* **Problem to solve**
Each entry here needs to be given again exactly.

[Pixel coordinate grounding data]

↓

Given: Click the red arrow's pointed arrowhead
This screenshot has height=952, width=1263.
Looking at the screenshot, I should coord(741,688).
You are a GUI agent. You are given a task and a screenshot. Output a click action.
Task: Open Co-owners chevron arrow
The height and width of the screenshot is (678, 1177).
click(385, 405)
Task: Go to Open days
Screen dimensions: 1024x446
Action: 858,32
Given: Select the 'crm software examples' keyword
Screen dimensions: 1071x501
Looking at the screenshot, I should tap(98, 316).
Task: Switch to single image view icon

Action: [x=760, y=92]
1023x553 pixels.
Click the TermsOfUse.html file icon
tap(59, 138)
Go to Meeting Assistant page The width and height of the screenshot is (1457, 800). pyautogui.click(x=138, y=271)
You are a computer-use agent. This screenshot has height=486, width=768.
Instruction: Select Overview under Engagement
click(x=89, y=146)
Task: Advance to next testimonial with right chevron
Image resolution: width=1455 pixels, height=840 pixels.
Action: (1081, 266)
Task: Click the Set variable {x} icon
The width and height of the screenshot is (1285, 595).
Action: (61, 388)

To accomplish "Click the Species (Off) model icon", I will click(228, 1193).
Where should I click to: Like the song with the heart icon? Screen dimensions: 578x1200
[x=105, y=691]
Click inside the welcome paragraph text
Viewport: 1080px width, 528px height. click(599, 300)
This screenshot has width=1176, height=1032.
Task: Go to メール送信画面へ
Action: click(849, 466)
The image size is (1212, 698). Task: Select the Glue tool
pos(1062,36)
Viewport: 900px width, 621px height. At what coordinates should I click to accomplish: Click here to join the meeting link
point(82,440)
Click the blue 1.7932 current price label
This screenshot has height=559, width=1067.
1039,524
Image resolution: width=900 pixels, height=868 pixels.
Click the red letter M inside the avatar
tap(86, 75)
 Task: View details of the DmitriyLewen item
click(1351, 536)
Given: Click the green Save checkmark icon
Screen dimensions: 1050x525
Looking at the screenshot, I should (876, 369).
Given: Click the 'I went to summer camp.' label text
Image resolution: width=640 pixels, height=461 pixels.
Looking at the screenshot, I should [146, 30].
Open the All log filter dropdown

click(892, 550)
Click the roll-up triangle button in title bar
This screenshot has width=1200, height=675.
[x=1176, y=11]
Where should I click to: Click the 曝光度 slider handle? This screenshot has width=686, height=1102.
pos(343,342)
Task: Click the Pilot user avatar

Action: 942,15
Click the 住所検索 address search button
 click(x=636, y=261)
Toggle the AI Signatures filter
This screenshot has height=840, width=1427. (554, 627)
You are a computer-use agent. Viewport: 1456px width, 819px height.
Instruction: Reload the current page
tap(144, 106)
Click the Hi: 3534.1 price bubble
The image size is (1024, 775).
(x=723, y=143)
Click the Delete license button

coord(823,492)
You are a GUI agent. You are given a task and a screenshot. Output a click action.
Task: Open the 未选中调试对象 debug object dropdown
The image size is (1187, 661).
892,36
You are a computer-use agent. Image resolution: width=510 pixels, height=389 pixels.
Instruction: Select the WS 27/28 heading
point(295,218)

↑

* **Result of the task**
Given: Click the red arrow's pointed arrowhead
This screenshot has height=952, width=1263.
Looking at the screenshot, I should coord(741,688).
You are a GUI agent. You are given a task and a screenshot. Output a click action.
Task: Open Co-owners chevron arrow
The height and width of the screenshot is (678, 1177).
click(385, 405)
Task: Go to Open days
Screen dimensions: 1024x446
Action: 858,32
Given: Select the 'crm software examples' keyword
Screen dimensions: 1071x501
Looking at the screenshot, I should tap(98, 316).
Task: Switch to single image view icon

Action: [x=760, y=92]
1023x553 pixels.
Click the TermsOfUse.html file icon
tap(59, 138)
Go to Meeting Assistant page The width and height of the screenshot is (1457, 800). pyautogui.click(x=138, y=271)
You are a computer-use agent. This screenshot has height=486, width=768.
Instruction: Select Overview under Engagement
click(x=89, y=146)
Task: Advance to next testimonial with right chevron
Image resolution: width=1455 pixels, height=840 pixels.
Action: (1081, 266)
Task: Click the Set variable {x} icon
The width and height of the screenshot is (1285, 595).
Action: (61, 388)

To accomplish "Click the Species (Off) model icon", I will click(228, 1193).
Where should I click to: Like the song with the heart icon? Screen dimensions: 578x1200
[x=105, y=691]
Click inside the welcome paragraph text
Viewport: 1080px width, 528px height. click(599, 300)
This screenshot has width=1176, height=1032.
Task: Go to メール送信画面へ
Action: click(849, 466)
The image size is (1212, 698). Task: Select the Glue tool
pos(1062,36)
Viewport: 900px width, 621px height. At what coordinates should I click to accomplish: Click here to join the meeting link
point(82,440)
Click the blue 1.7932 current price label
This screenshot has height=559, width=1067.
1039,524
Image resolution: width=900 pixels, height=868 pixels.
Click the red letter M inside the avatar
tap(86, 75)
 Task: View details of the DmitriyLewen item
click(1351, 536)
Given: Click the green Save checkmark icon
Screen dimensions: 1050x525
Looking at the screenshot, I should (876, 369).
Given: Click the 'I went to summer camp.' label text
Image resolution: width=640 pixels, height=461 pixels.
Looking at the screenshot, I should [146, 30].
Open the All log filter dropdown

click(892, 550)
Click the roll-up triangle button in title bar
This screenshot has width=1200, height=675.
[x=1176, y=11]
Where should I click to: Click the 曝光度 slider handle? This screenshot has width=686, height=1102.
pos(343,342)
Task: Click the Pilot user avatar

Action: 942,15
Click the 住所検索 address search button
 click(x=636, y=261)
Toggle the AI Signatures filter
This screenshot has height=840, width=1427. (554, 627)
You are a computer-use agent. Viewport: 1456px width, 819px height.
Instruction: Reload the current page
tap(144, 106)
Click the Hi: 3534.1 price bubble
The image size is (1024, 775).
(x=723, y=143)
Click the Delete license button

coord(823,492)
You are a GUI agent. You are given a task and a screenshot. Output a click action.
Task: Open the 未选中调试对象 debug object dropdown
The image size is (1187, 661).
892,36
You are a computer-use agent. Image resolution: width=510 pixels, height=389 pixels.
Instruction: Select the WS 27/28 heading
point(295,218)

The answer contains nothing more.